Of course there’s also a lot in it that is profoundly true, which raises a perplexing question. How do you distinguish the true from the false? Perhaps sadly there is no simple, foolproof answer to that question. The only answer is you have to work at it. You have to do the work of discernment. You have to understand the time of a passage’s creation. You have to understand why it is in the Bible in the first place. If it’s in the Bible somebody at some time thought it was true or at least thought that it was worth preserving. Why would they think that? Did they understand God differently than you do? Did they understand the nature of truth differently than you do? Did they understand the nature and purpose of writing differently than you do? Did they understand the nature of the cosmos differently than we do? Did they understand human nature differently than we do? All of those differences and more besides can explain why something’s in the Bible that strikes us as simply false.

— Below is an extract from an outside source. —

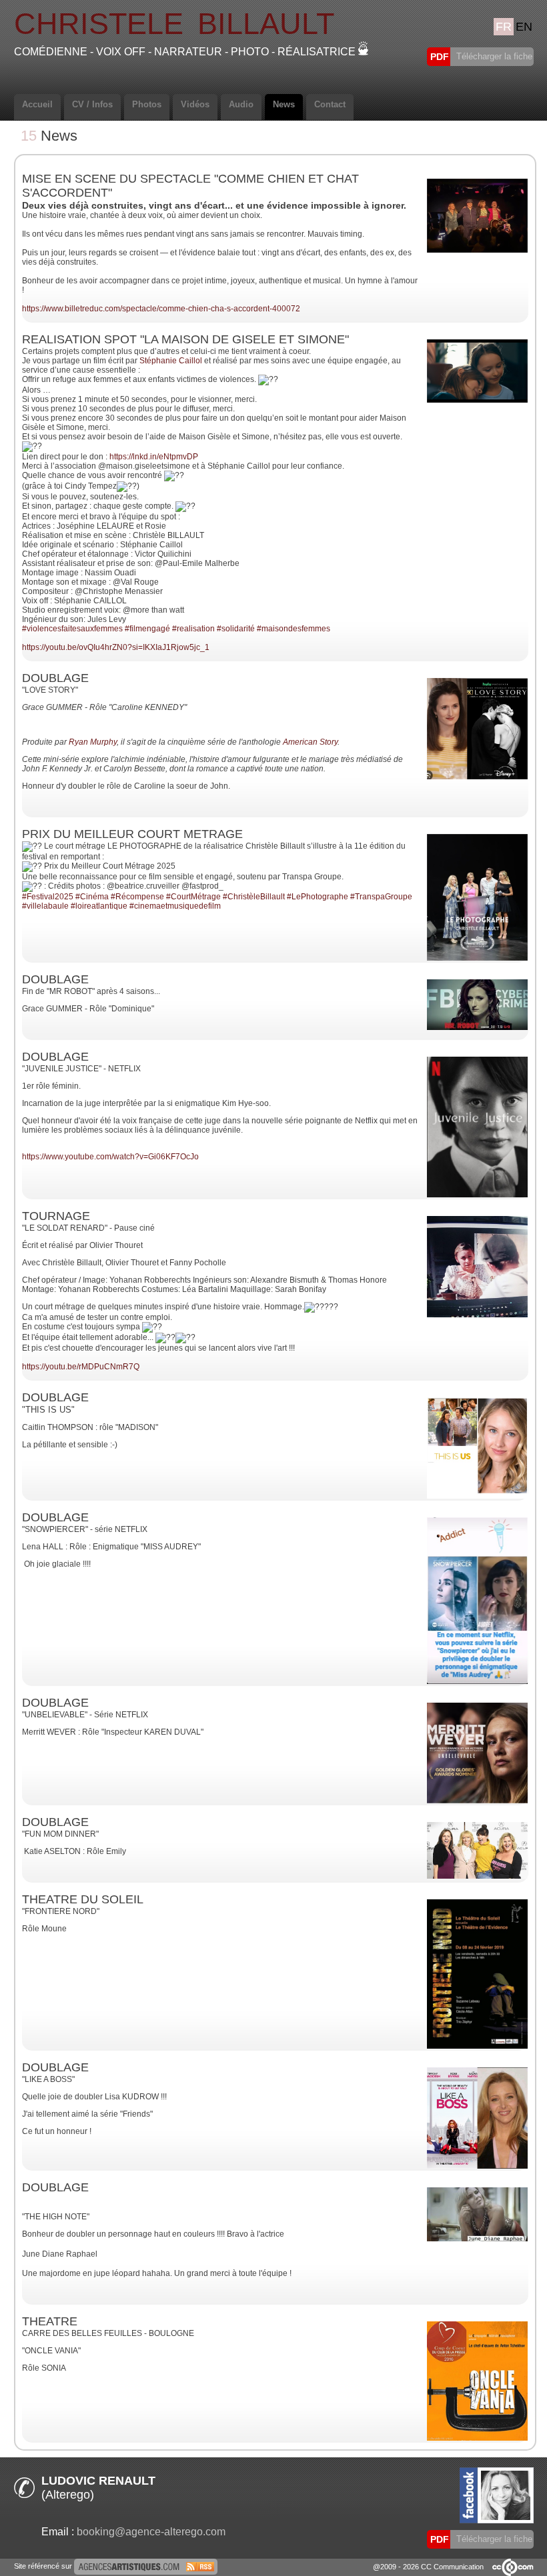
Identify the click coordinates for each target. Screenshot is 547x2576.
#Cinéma (92, 896)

Beyond that, we people of faith have an obligation to determine what our standard of truth is. Your standard isn’t necessarily the same as anyone else’s, but you’ve probably got one whether you’re aware of it or not. If you’re not, examine why you think something in the Bible is false, assuming of course that you do. If you don’t think anything in the Bible is false examine what you have to do to convince yourself that everything in it is true. For us Christians the standard of true and false is Jesus, but the Bible gives us more than one understanding of Jesus, so saying my standard is Jesus is the beginning of an answer to the question of standards, but it isn’t the end of it. Once we know what our standard of truth and falsity in the Bible is we can do the discernment of deciding if something we read in the Bible is true or false.
Don’t ever say I told you it was easy. It’s not easy. As I say in my book Liberating the Bible the Bible does not call us to easy answers and rote responses. The work of discernment is not easy, but it is necessary and unavoidable. Everyone discerns whether what they read in the Bible is true or false, it’s just that not everyone admits to doing it. Not everyone can articulate their standard for distinguishing truth from falsehood. I hope that you do and can. If not, you’ve got work to do. So get on with it, OK?